COLUMBIA, SOUTH CAROLINA — Caleb York Rowell, age 30, of Swansea, South Carolina, and Brandi Leann Clarke, a/k/a “Brandi Savage,” age 26, of Gaston, South Carolina, were both sentenced today in federal court for their roles in a drug conspiracy where they sold firearms and drugs to confidential informants and undercover agents in the summer of 2021. Rowell was sentenced to 292 months imprisonment after pleading guilty to conspiracy to possess with intent to distribute and to distribute fentanyl, heroin, and methamphetamine, possession with intent to distribute and distribution of heroin and fentanyl, felon in possession of a firearm, and possession of a short-barreled shotgun not registered to him in the National Firearms Registration and Transfer Record. Clark was sentenced to 57 months imprisonment after pleading guilty to conspiracy to possess with intent to distribute and to distribute fentanyl, heroin, and methamphetamine.

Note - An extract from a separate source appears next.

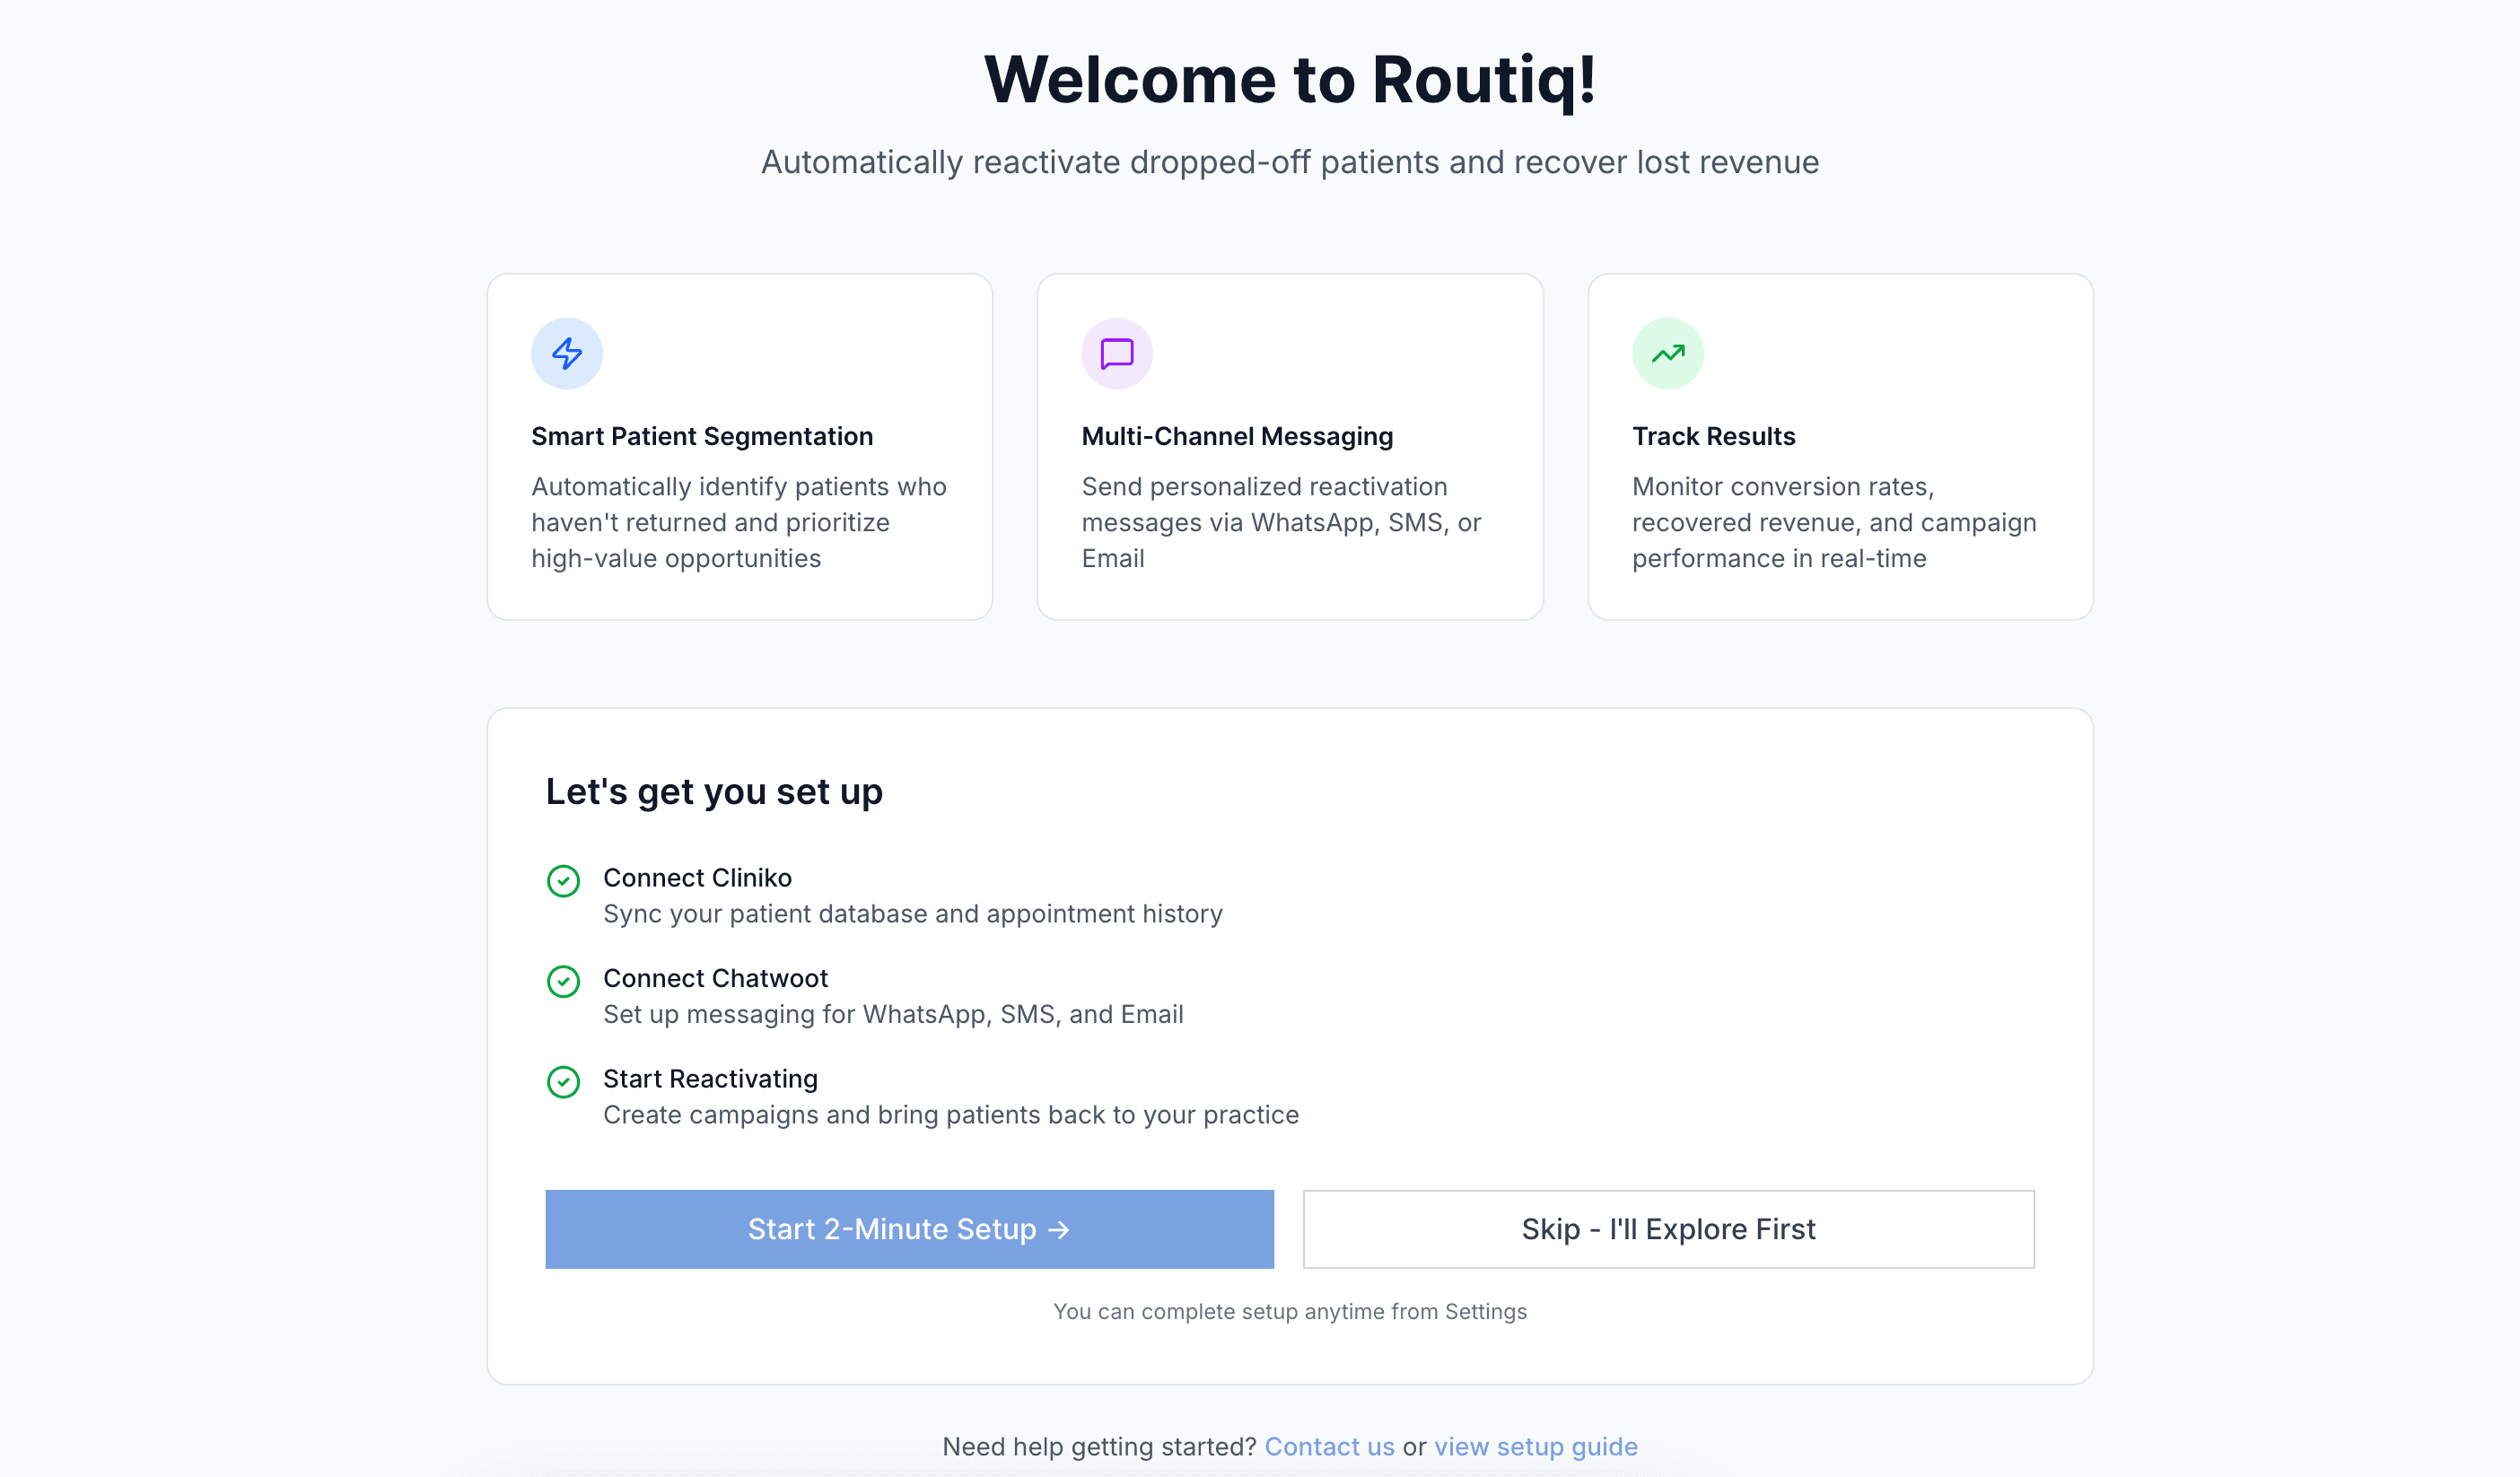Skip setup to explore first
This screenshot has width=2520, height=1477.
[x=1667, y=1229]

Evidence presented to the Court showed that the Bureau of Alcohol, Tobacco, Firearms, and Explosives (ATF) began an investigation into Rowell’s drug distribution in May of 2021. During a recorded call with a confidential informant on May 11, 2021, Rowell bragged about running away from a traffic stop the day before that resulted in a wreck and how officers found his drugs and gun. ATF confirmed that the day before, May 10, 2021, Gaston Police Department had been in a car chase after they attempted to stop a vehicle for a traffic violation. That chase culminated in the driver wrecking the vehicle and fleeing on foot. Along the route where the driver fled, officers were able to locate a fanny pack containing bags of heroin and fentanyl and nearby they found a stolen pistol. Through the recorded call and witnesses at the scene, officers were then able to identify Rowell, who was wearing a state court ankle monitor, as the driver who fled from the scene and discarded the drugs and firearm.
Thereafter, between May and July 2021, law enforcement made a series of undercover purchases of firearms, heroin, fentanyl, and methamphetamine from Rowell and Clark, Rowell’s girlfriend. One of the firearms sold by Rowell to the undercover agent was an unregistered short-barreled shotgun. Both Rowell and Clark admitted knowing the drugs contained fentanyl and during one transaction, Clark boasted about the quality of the drugs to the undercover agent. Additionally, the investigation revealed that Rowell was a member of a gang, although he disputed membership.
Both Rowell and Clark are prohibited from possessing firearms based upon prior felony convictions in state court. Rowell has prior state convictions for criminal domestic violence, conspiracy to manufacture methamphetamine, failure to stop for blue light and siren, driving under suspension 3rd offense, and two convictions for possession with intent to distribute methamphetamine. Clark has two prior state convictions for possession of methamphetamine.
United States District Judge Sherri A. Lydon sentenced Rowell to a total of 292 months imprisonment, to be followed by a 6-year term of court-ordered supervision and a $500 special assessment fee. Clark was sentenced to a total of 57 months imprisonment, to be followed by a 6-year term of court-ordered supervision with a $100 special assessment fee. There is no parole in the federal system. In sentencing the defendants, the court noted the seriousness of the offense, especially since it involved fentanyl, which has shown to be deadly, and noted, “I take all my cases seriously, but when fentanyl is involved, the need to protect the public is critical.”
This case was prosecuted as part of the joint federal, state, and local Project Safe Neighborhoods (PSN) Program, the centerpiece of the Department of Justice’s violent crime reduction efforts. PSN is an evidence-based program proven to be effective at reducing violent crime. Through PSN, a broad spectrum of stakeholders work together to identify the most pressing violent crime problems in the community and develop comprehensive solutions to address them. As part of this strategy, PSN focuses enforcement efforts on the most violent offenders and partners with locally based prevention and reentry programs for lasting reductions in crime.
This case was investigated by the Bureau of Alcohol, Tobacco, Firearms, and Explosives (ATF) with assistance of the Lexington County Sheriff’s Office, Gaston Police Department, Swansea Police Department, and the Richland County Sheriff’s Office. Assistant U.S. Attorney Stacey D. Haynes prosecuted the case.